NASSAU, BAHAMAS — North Abaco MP Kirk Cornish has unexpectedly smashed a glass ceiling for hairstyle diversity in the Bahamian workplace, becoming the first male MP in recent memory to sport dreadlocks in the House of Assembly.
The Progressive Liberal Party (PLP) candidate and political newbie was elected to office for the first time on September 16, unseating Free National Movement (FNM) incumbent Darren Henfield.
He said he is committed to laying a foundation for renewed hope and restoration in his constituency.
Reflecting on what prompted him to adopt the unconventional look, Cornish said his natural hairstyle was born out of both convenience and his displeasure with the haircuts he had been getting at the time.
“I first started growing my hair in 2001. At that time, I used to braid it,” said the native Abaconian in an interview with Eyewitness News.
“I had recently moved to New Providence to do some electrical studies, and I wasn’t pleased with the haircuts I was getting, so I braided it.
“When I moved [back to Abaco] shortly after that, in about 2002, I decided that I would loc it afterwards.
“It has no significant meaning; it’s not a religion. I just like the look.”
During the 2012 general election, The Bahamas saw independent candidate Alexander Morley wear dreadlocks as he vied to become the Englerston MP.
Cornish, the former senior serviceman and shop steward for the Water & Sewerage Corporation (WSC) in Abaco, thanked Prime Minister Philip Brave Davis for allowing him to ascend to his current political position with the hairstyle.
Even so, he noted that despite the symbolic significance of his hair, it does not define him.
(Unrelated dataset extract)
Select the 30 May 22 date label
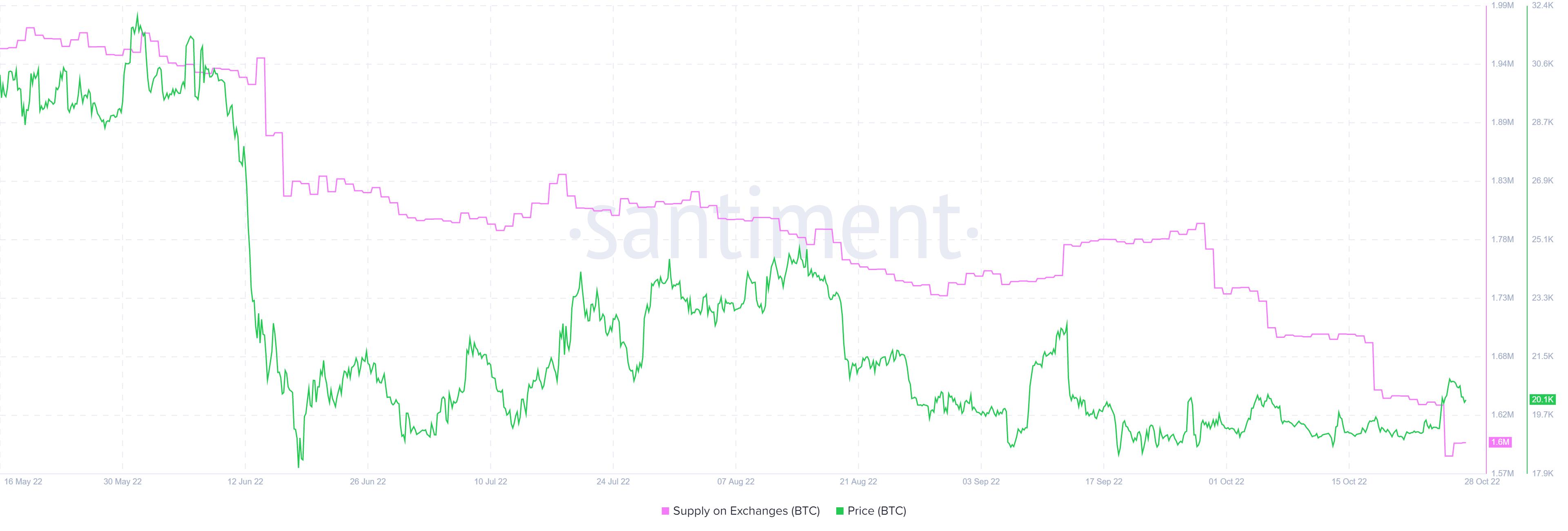This screenshot has height=531, width=1568. [122, 482]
“I must say, hats off to Prime Minister Davis and the Progressive Liberal Party for giving me the opportunity to actually be the first person — to my knowledge, in recent times — to be entering the House [of Assembly] with locs,” said Cornish.
He added: “It’s amazing for such a simple thing to define a person in the eyes of so many, but to me, my hair doesn’t define me.
“The contents of my character, the way I live my life and the God that I serve define me.”
Abaco in need
Cornish, shifting emphasis to his newfound political role and responsibilities, highlighted the importance of Abaco having representation at this time, suggesting there is a “really, really great need” on the island that is still recovering from 2019’s Hurricane Dorian.
The North Abaco MP was eager to unveil some of the plans for his constituency and the ways he hopes to serve his community.
“I hope to not only restore Abaco to what it was but to make it greater, stronger and better,” he stated.
Cornish said he would like for Abaco to become the island that contributes the second-largest amount of money to the nation’s purse.
He continued: “I was one of the little boys who grew up in Cooper’s Town, running through the street barefoot.
“I am now sitting in the highest seat that Abaco has to offer. Anything is possible.”